Provided entries:

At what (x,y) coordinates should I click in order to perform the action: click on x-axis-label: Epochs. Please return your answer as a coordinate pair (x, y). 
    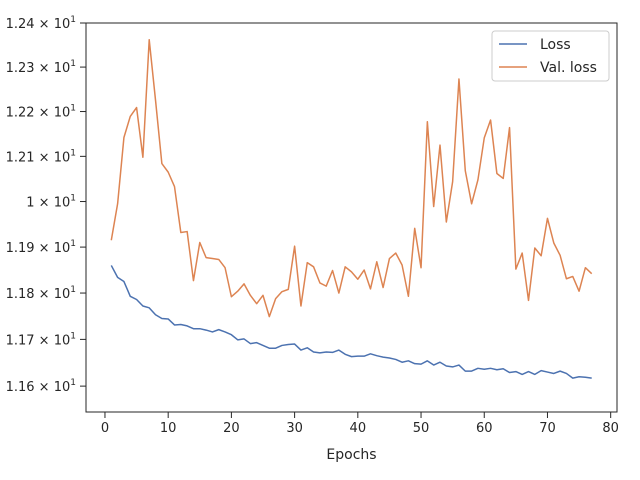
    Looking at the image, I should click on (351, 455).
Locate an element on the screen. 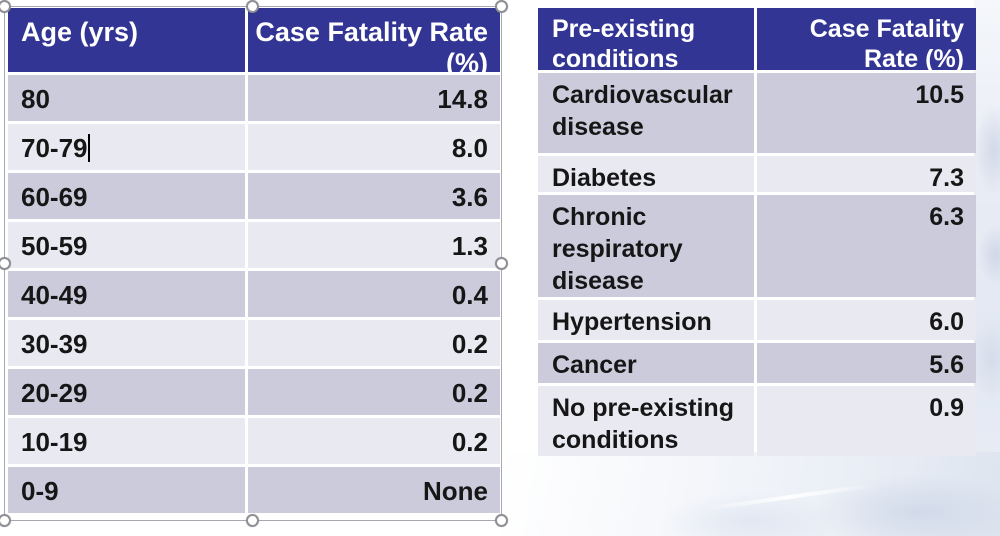 This screenshot has width=1000, height=536. table-row: Cancer 5.6 is located at coordinates (757, 363).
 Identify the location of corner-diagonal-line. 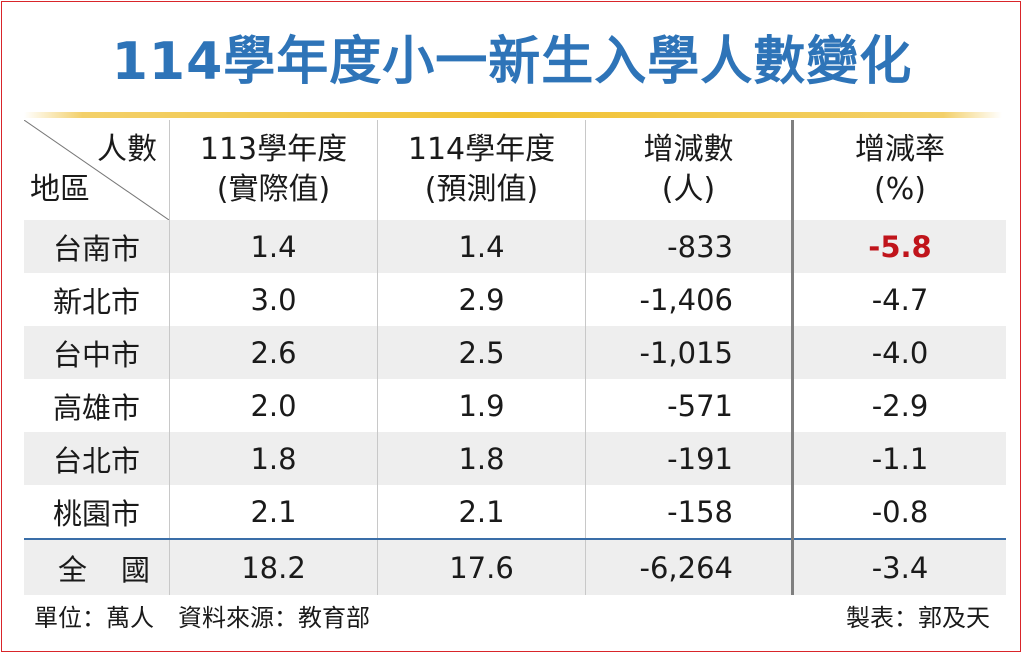
(96, 170).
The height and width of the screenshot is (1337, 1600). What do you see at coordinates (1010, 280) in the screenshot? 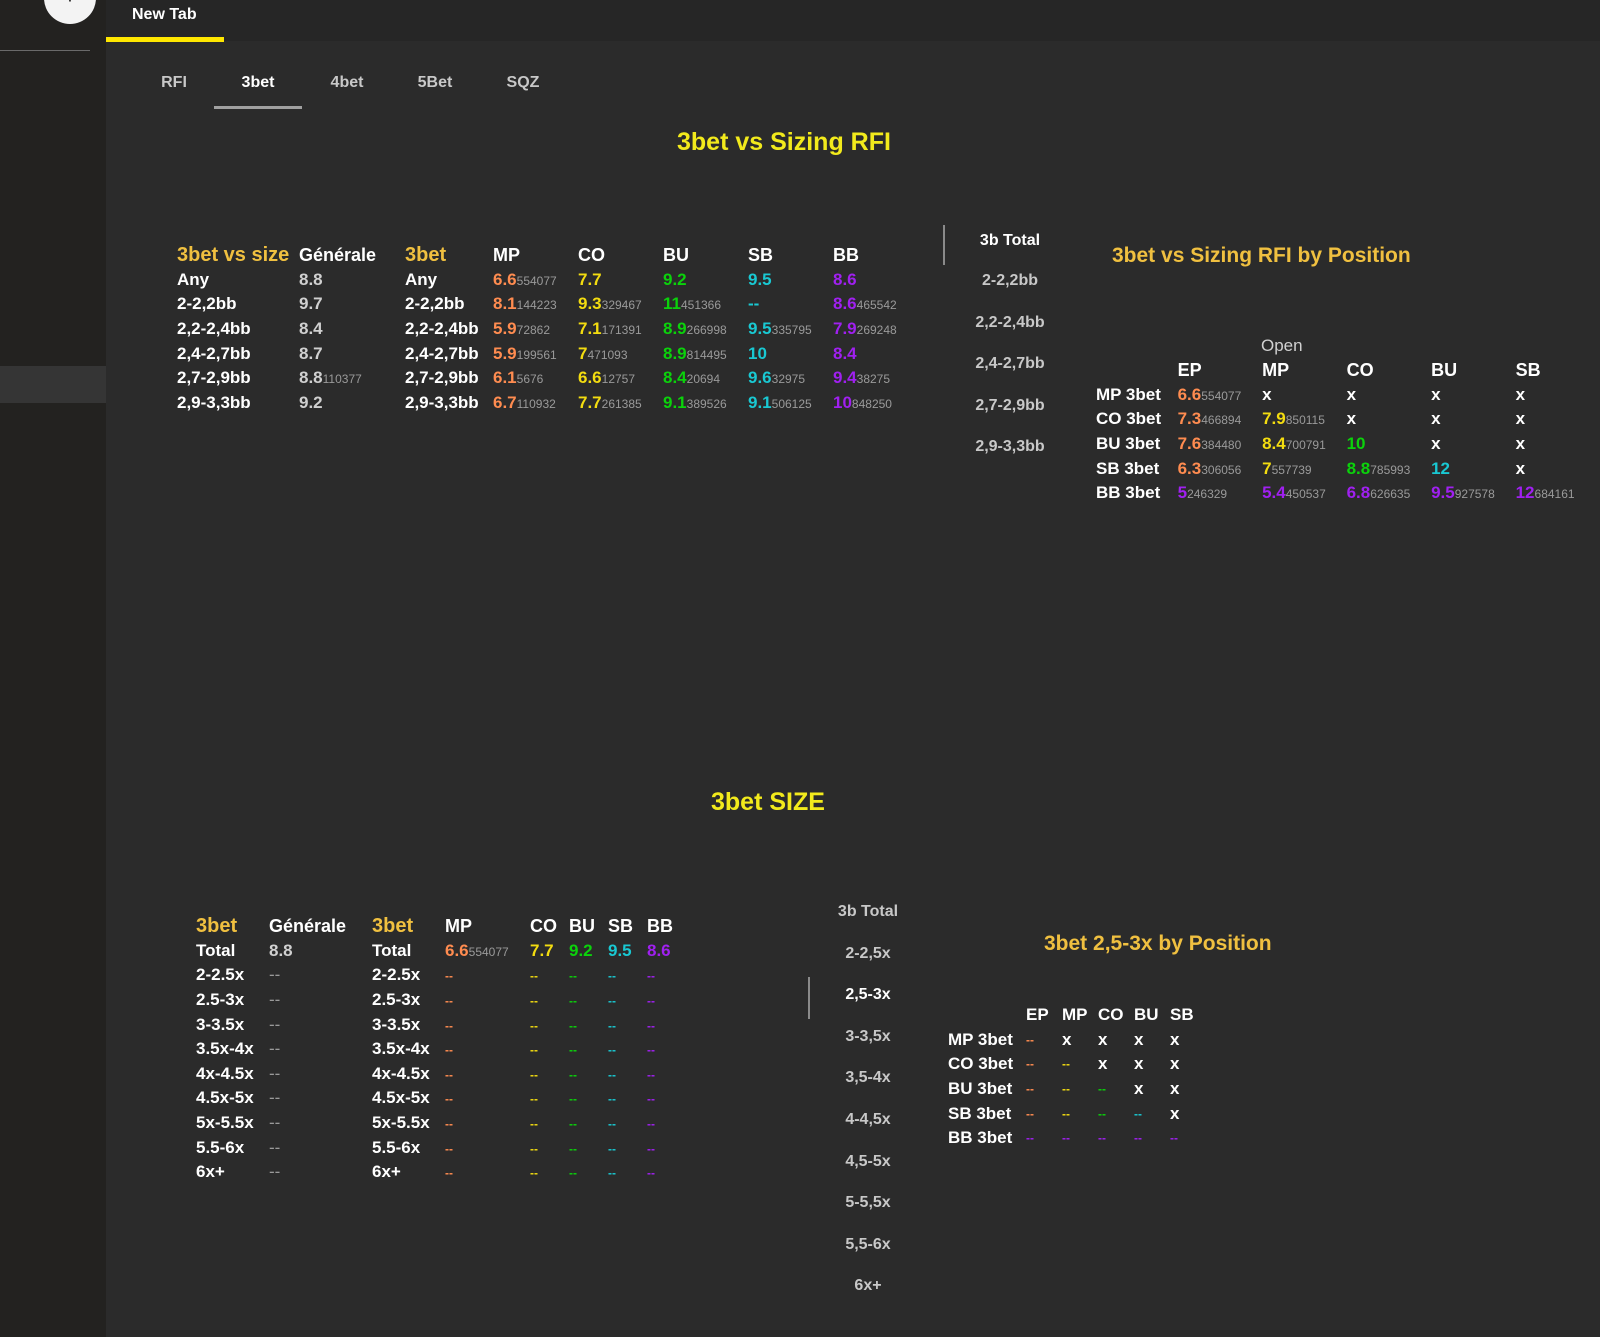
I see `size-filter-tab: 2-2,2bb` at bounding box center [1010, 280].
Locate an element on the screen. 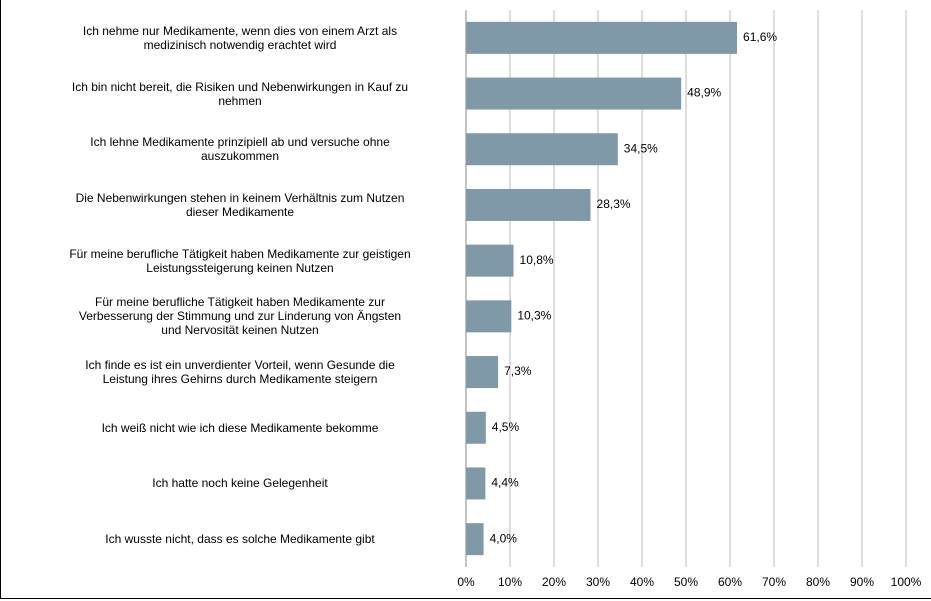  value-label: 10,3% is located at coordinates (534, 316).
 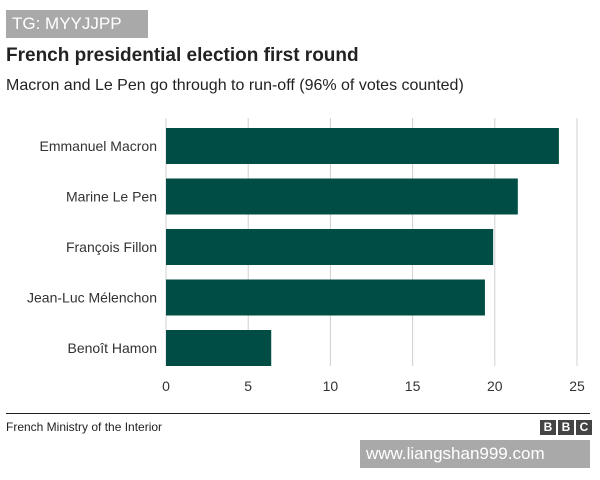 What do you see at coordinates (112, 197) in the screenshot?
I see `category-label: Marine Le Pen` at bounding box center [112, 197].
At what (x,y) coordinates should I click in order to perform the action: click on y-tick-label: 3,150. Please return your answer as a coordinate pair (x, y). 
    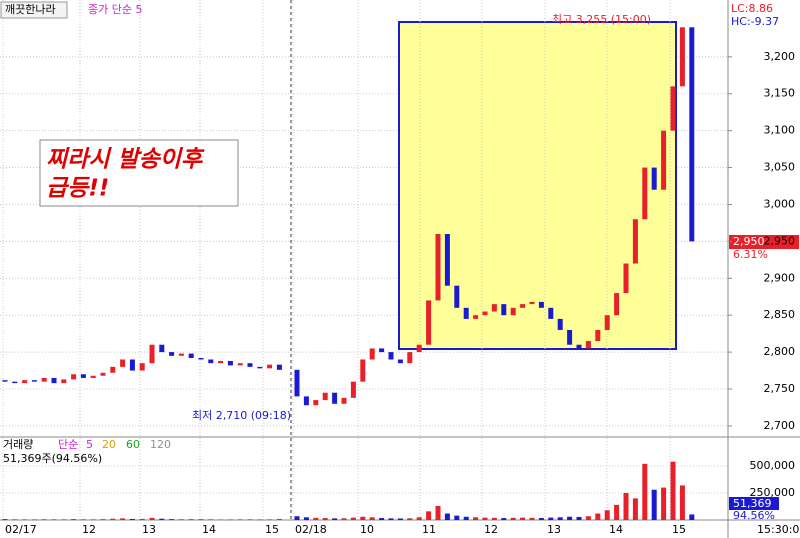
    Looking at the image, I should click on (780, 94).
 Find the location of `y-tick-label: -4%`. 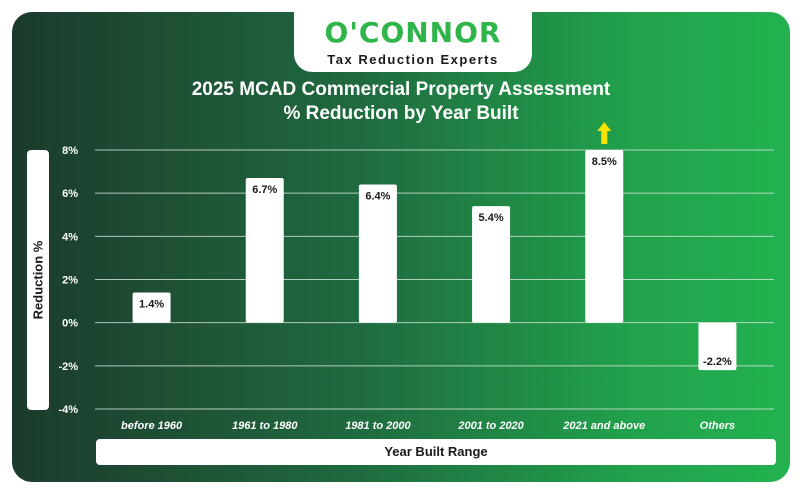

y-tick-label: -4% is located at coordinates (68, 410).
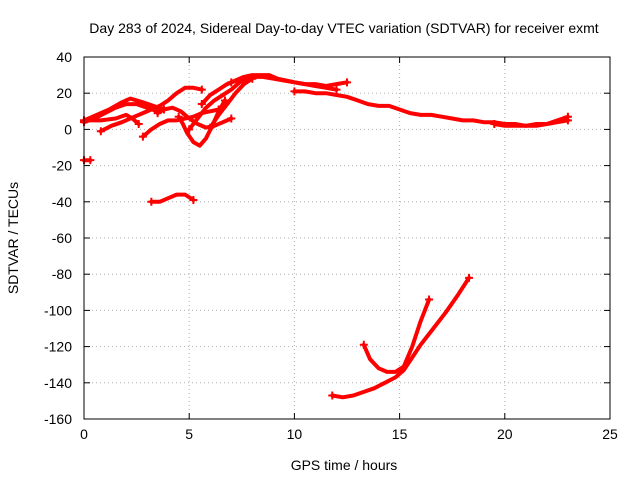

Task: Lay out the stretch from the start of the entries through the line containing "Looking at the image, I should click on (351, 455)." as a Markdown table with the columns Row and Entry text. Number each nonblank line, and leave the pictures out.

Solution to the exercise:
| Row | Entry text |
|---|---|
| 1 | At what (x,y) coordinates should I click in order to perform the action: click on x-axis-label: Epochs. Please return your answer as a coordinate pair (x, y).  |
| 2 |     Looking at the image, I should click on (351, 455). |